Page:Revue des Deux Mondes - 1850 - tome 6.djvu/1095

La bibliothèque libre.
Le texte de cette page a été corrigé et est conforme au fac-similé.

Si, par hasard, un parlement avec n’importe quel genre d’élections n’était pas la méthode décrétée par cette dernière autorité, alors prenons y garde : il serait urgent pour nous de nous en apercevoir et de changer de voie, car, nous pouvons en être assurés d’avance, nous aurions beau être unanimes à vouloir poursuivre notre route : chaque pas que nous y ferions serait, en vertu des lois éternelles des choses, un pas de fait, non dans la direction du progrès, mais précisément dans le sens inverse… unanimes ! Il s’agit bien d’unanimité. Le plus admirable système électoral ne fera pas doubler le cap Horn à votre vaisseau. L’équipage peut voter ceci ou cela, sur le pont et dans l’entrepont, de la façon la plus harmonieuse et la plus adorablement constitutionnelle ; le vaisseau trouvera sur la route des conditions déjà votées et fixées avec la rigidité de l’airain par les élémens, les antiques puissances, qui s’inquiètent fort peu de ce qu’il vous plait de voter. Si, en votant ou sans voter, vous savez reconnaître ces conditions et vous y conformer vaillamment, vous doublez le cap Horn ; sinon les vents butors se chargeront de vous repousser et de vous repousser encore ; les glaces inexorables, comme de muets conseillers privés, viendront, de la part du chaos, vous arrêter de leurs terribles et chaotiques réprimandes ; à demi gelés, vous serez jetés sur les rochers patagoniens, ou bien, en manière de conseil, vos conseillers de glace vous briseront comme verre pour vous envoyer droit chez les requins[1], et jamais vous ne doublerez le cap Horn. De l’unanimité à bord du vaisseau ! oh ! sans doute, cela peut être fort agréable pour l’équipage et pour son faux-semblant de capitaine, s’il en a un ; mais si la ligne qu’il suit le mène dans le ventre de l’abîme, cela ne lui sera pas de grand profit. En conséquence, les vaisseaux ne font pas usage de scrutin, ni d’urnes d’aucune sorte, et ils rejettent les capitaines de l’espèce faux-semblant. Des fantômes de capitaine et des votes unanimes, c’est là pourtant la loi et les prophètes par le temps qui court ! »

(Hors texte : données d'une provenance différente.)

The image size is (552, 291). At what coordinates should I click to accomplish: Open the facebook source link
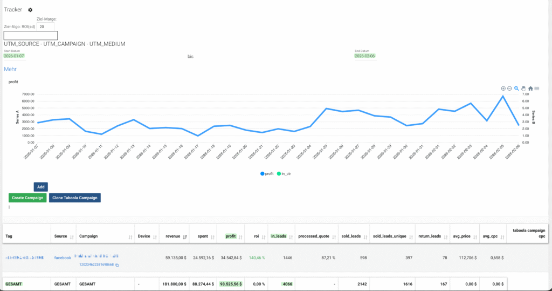(x=63, y=258)
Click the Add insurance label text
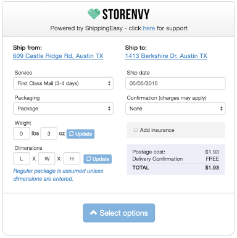This screenshot has height=238, width=237. (157, 130)
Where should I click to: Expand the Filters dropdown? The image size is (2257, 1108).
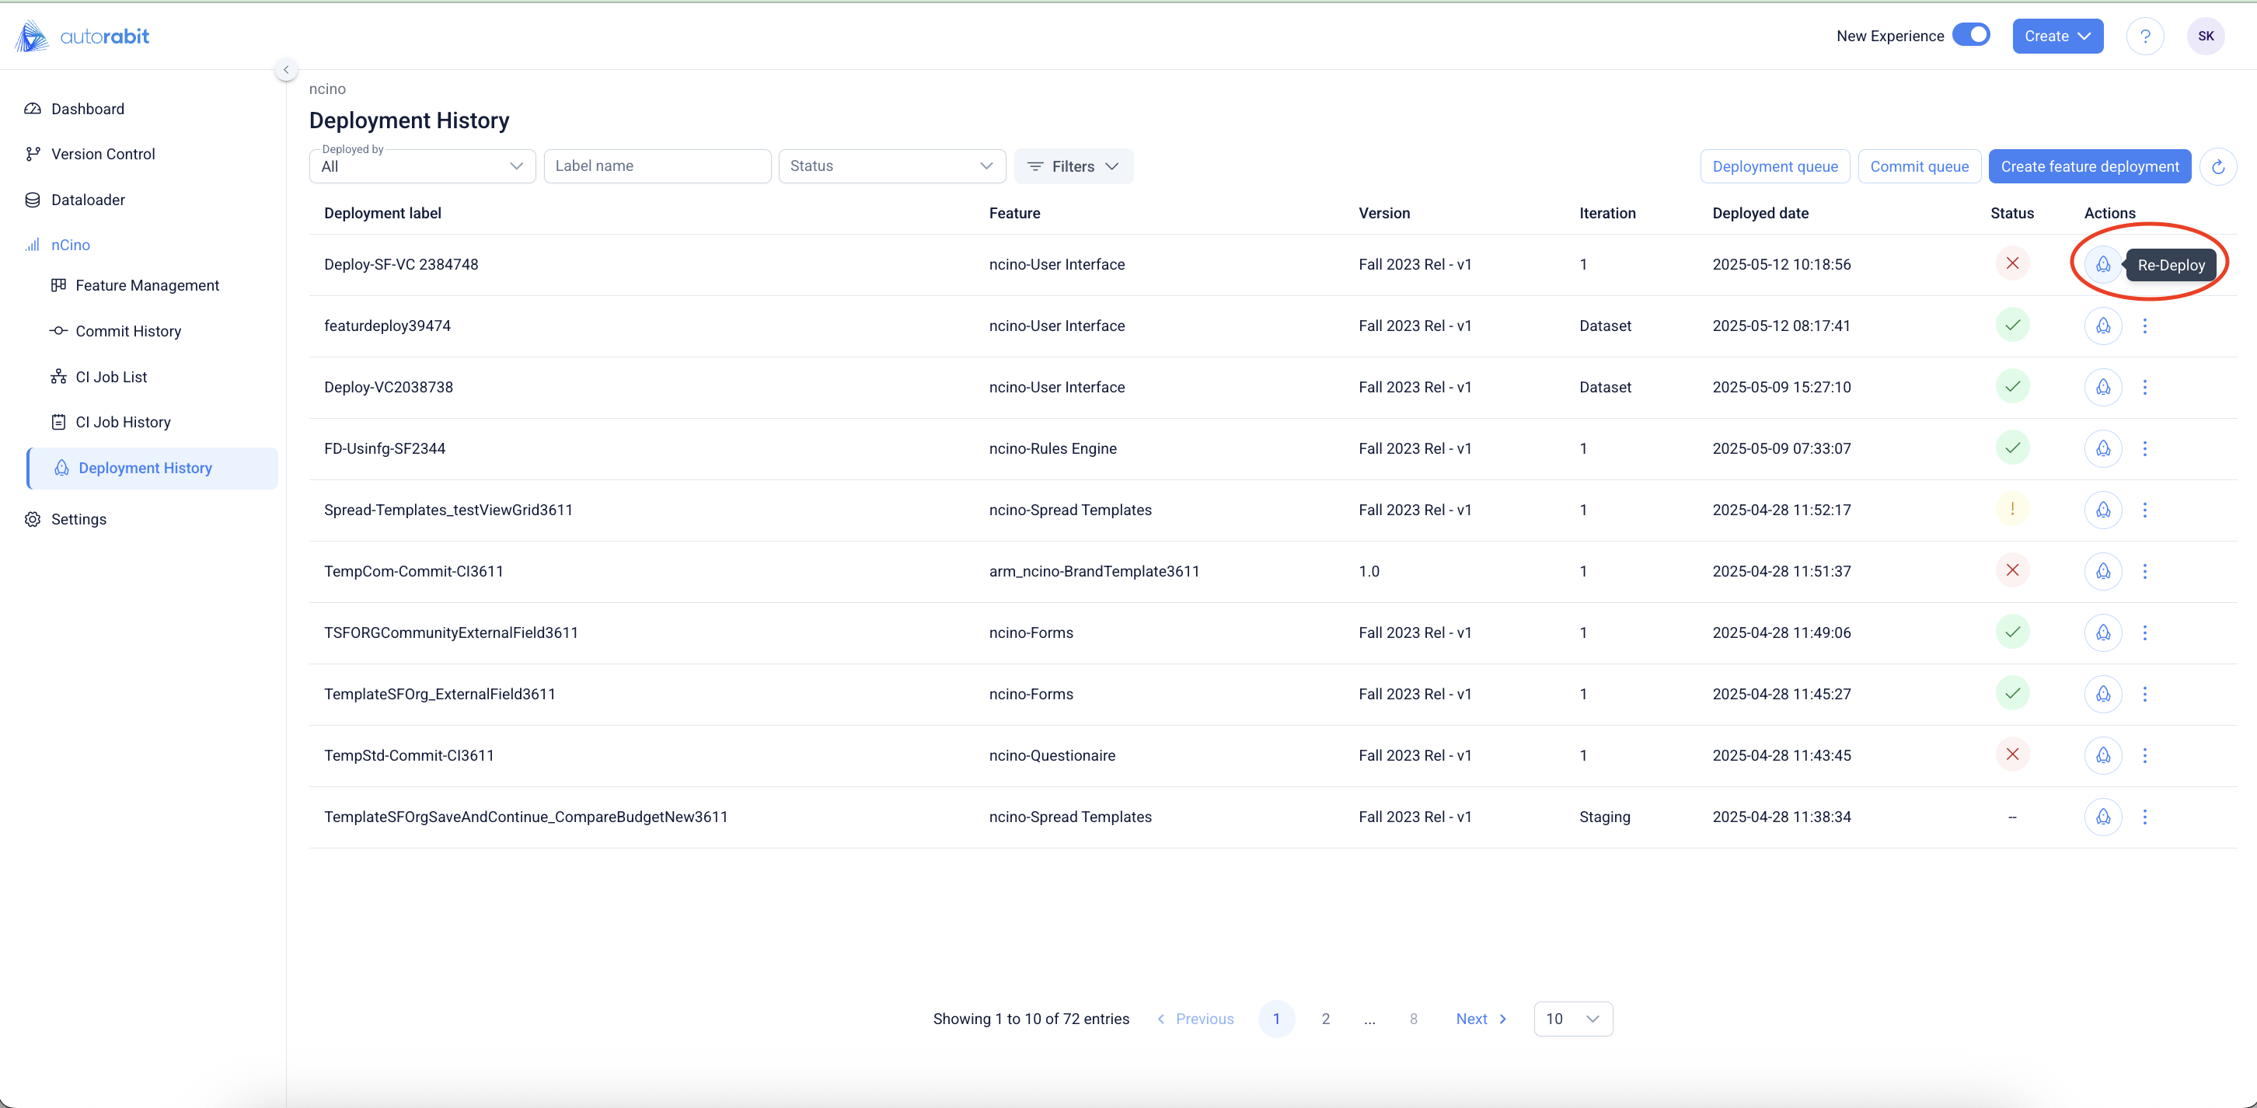[1072, 166]
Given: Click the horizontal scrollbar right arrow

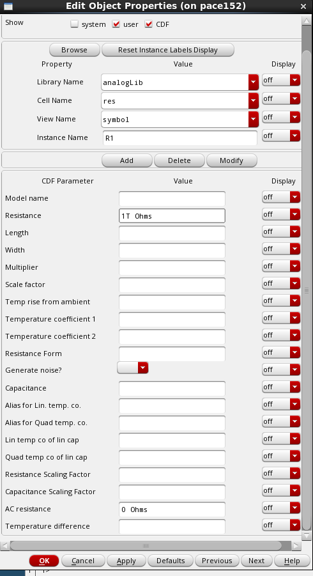Looking at the screenshot, I should point(296,545).
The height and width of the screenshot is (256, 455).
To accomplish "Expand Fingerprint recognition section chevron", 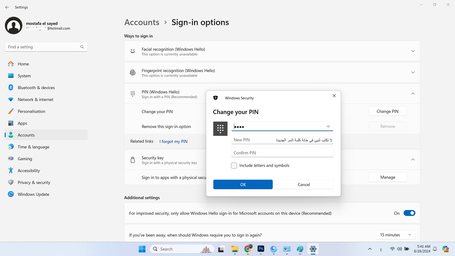I will coord(413,73).
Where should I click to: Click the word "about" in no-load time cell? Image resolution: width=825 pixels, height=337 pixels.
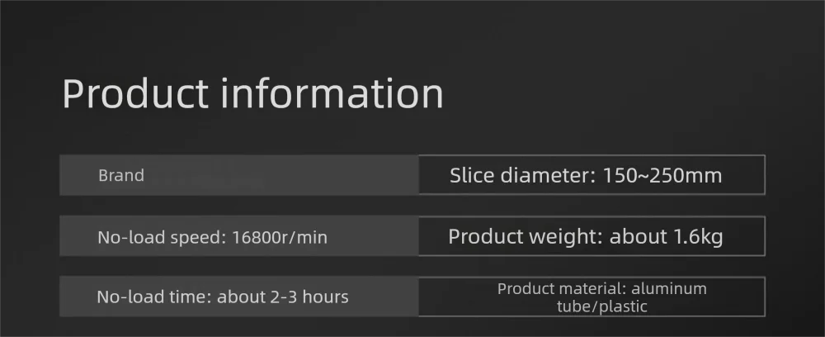point(238,297)
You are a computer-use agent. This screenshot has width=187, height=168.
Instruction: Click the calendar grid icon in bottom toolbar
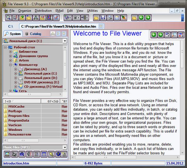44,154
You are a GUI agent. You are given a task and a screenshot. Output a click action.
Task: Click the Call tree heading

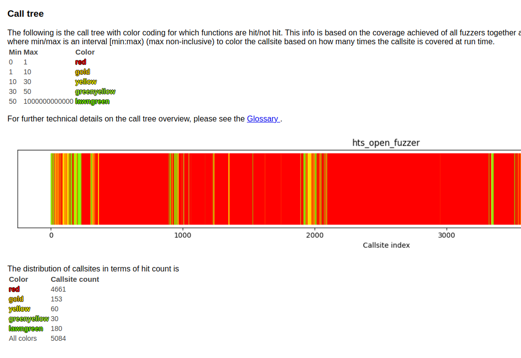tap(25, 14)
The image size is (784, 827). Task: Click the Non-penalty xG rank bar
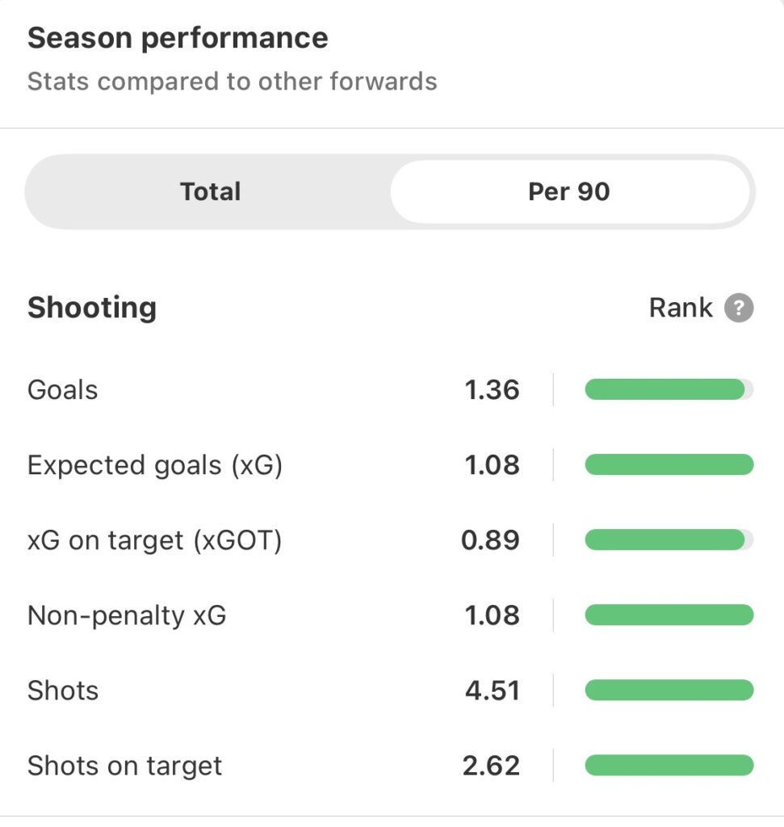click(669, 616)
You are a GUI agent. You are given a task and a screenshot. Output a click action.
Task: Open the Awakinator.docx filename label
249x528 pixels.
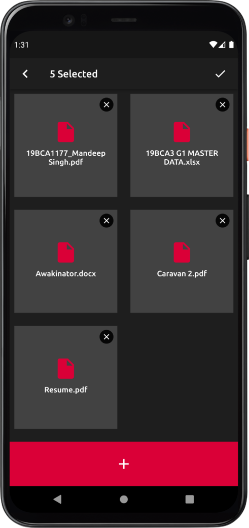coord(66,273)
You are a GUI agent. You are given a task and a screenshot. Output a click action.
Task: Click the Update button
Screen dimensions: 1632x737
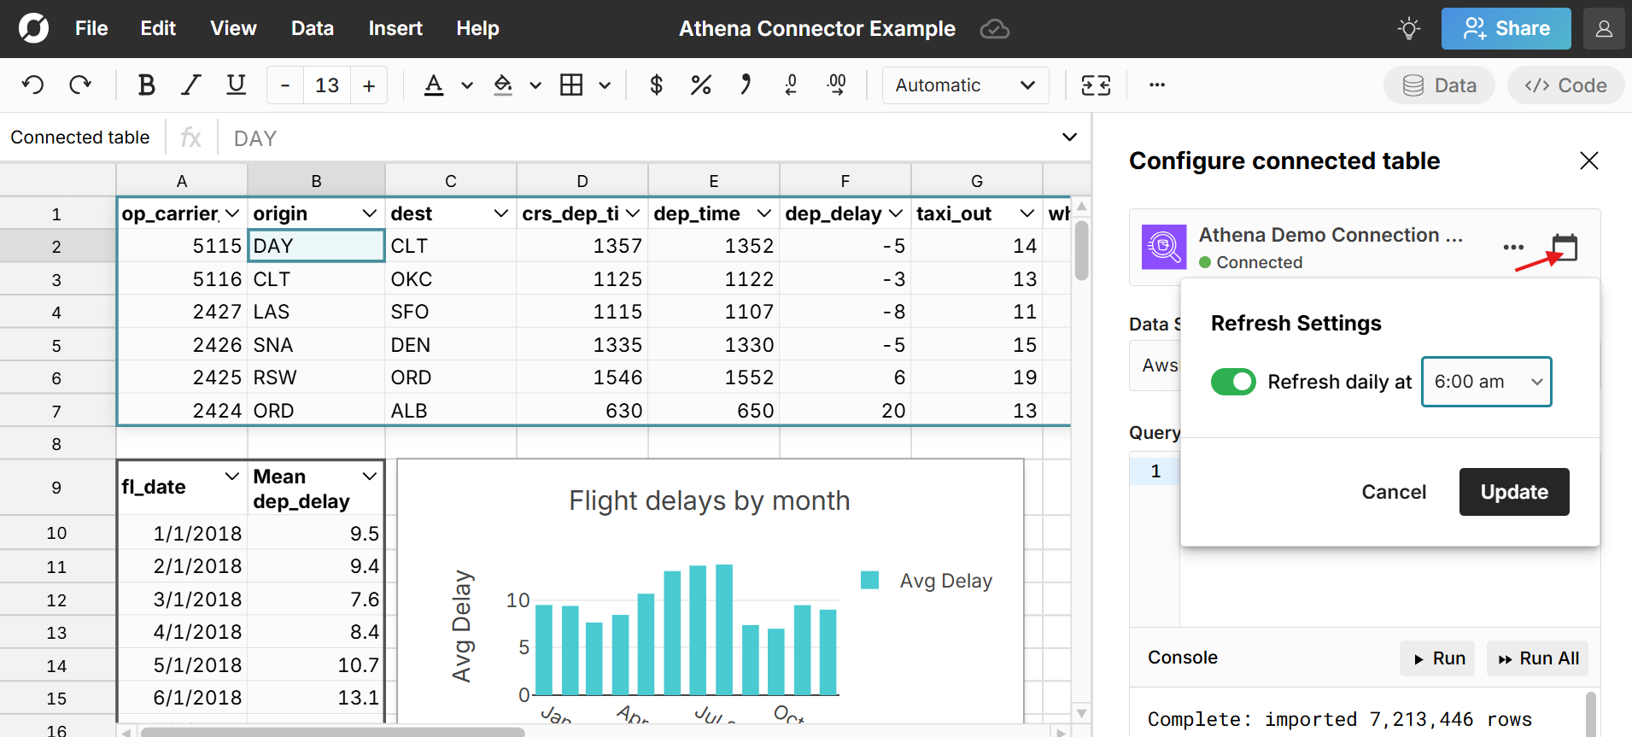pos(1513,492)
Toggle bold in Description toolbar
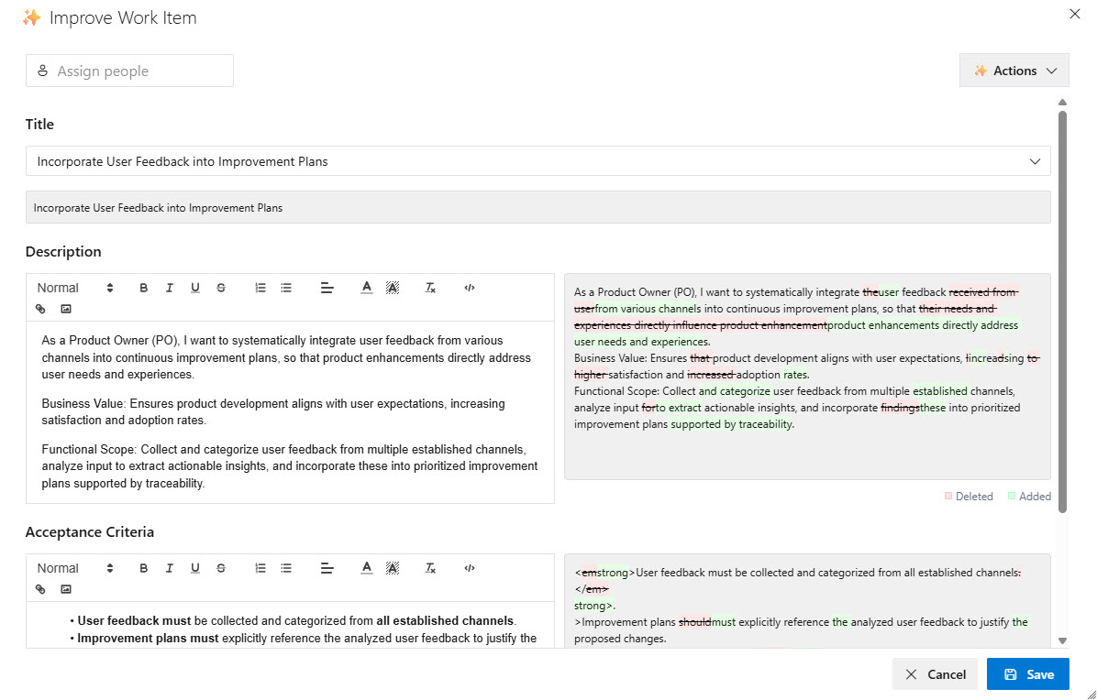Viewport: 1097px width, 700px height. click(x=144, y=288)
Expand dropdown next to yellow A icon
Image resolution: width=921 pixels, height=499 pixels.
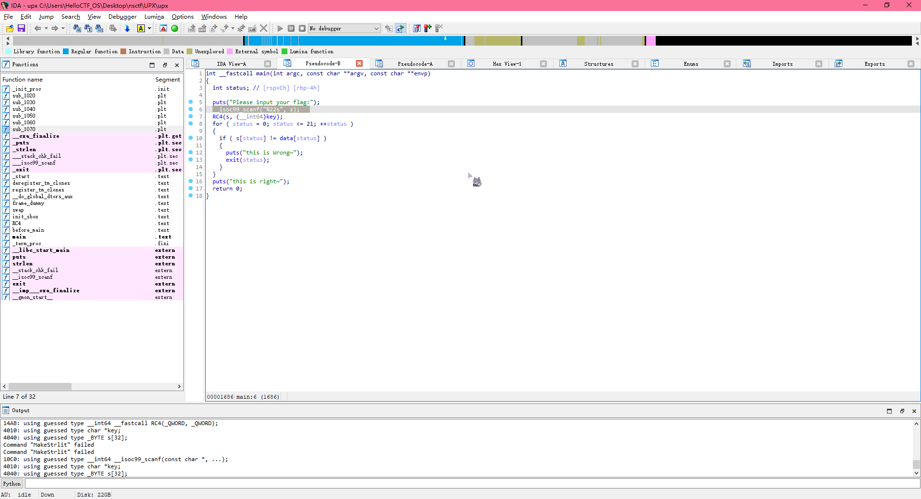[x=150, y=29]
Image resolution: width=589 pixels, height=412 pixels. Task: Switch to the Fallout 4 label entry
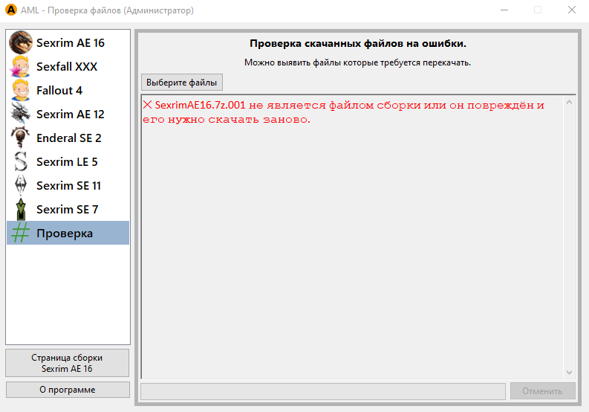[x=59, y=91]
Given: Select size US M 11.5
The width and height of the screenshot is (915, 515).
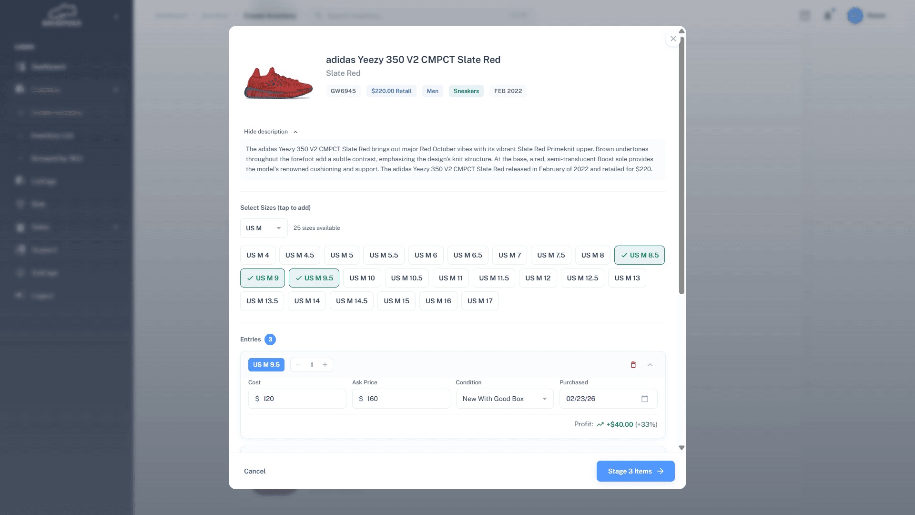Looking at the screenshot, I should 494,278.
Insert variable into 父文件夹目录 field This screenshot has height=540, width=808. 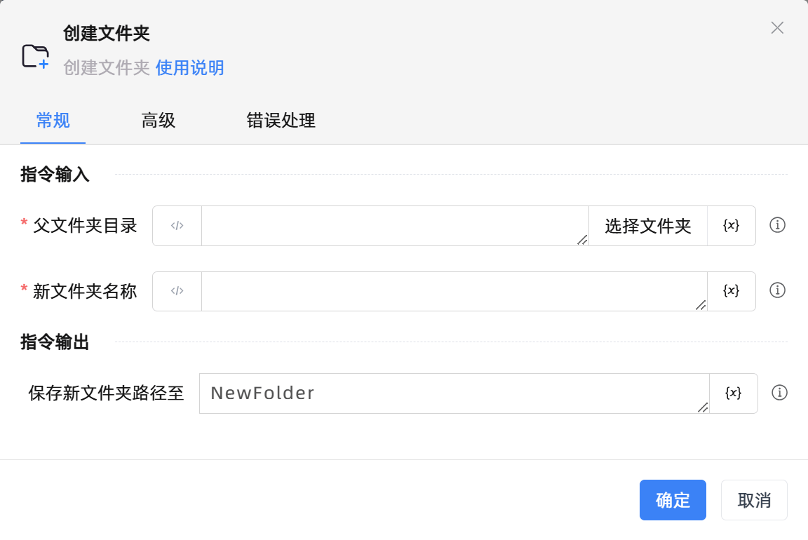[x=731, y=226]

Voilà enfin une voix virile qui ne parle pas pour courtiser son auditoire en débitant des lieux communs. Dans ses paroles, il peut y avoir du trop et du trop peu. N’importe, elles expriment bien l’intense conviction que le véritable souverain n’est ni le peuple, ni le roi, ni l’aristocratie, mais Dieu lui-même, ou, si l’on veut, la nécessité providentielle, l’ensemble des besoins et des forces naturelles, des aptitudes et des impuissances qui déterminent le possible et l’impossible. Cette vérité-là, si c’en est une, M. Carlyle a droit de dire qu’elle est profondément oubliée, et nous-même, pour le traiter comme il mérite, il faut tout d’abord nous incliner devant lui comme devant un homme qui a eu le don de sentir ce que bien peu d’autres avaient senti, et de le crier haut et fort, tandis que nul n’y songeait. Un jour, un théoricien s’est écrié : « Dieu ne sait pas ce qu’il fait, et il est grand temps que l’homme se charge de sauver malgré lui l’humanité. » Il a scandalisé beaucoup de personnes, et cependant ce qu’il annonçait, tous les échos s’étaient enroués à le répéter. Que faisons-nous, en

  1. Chez Davy Jones, dans le coffre de Davy Jones, expression populaire des matelots américains. Davy Jones était un pirate fameux qui n’épargnait personne.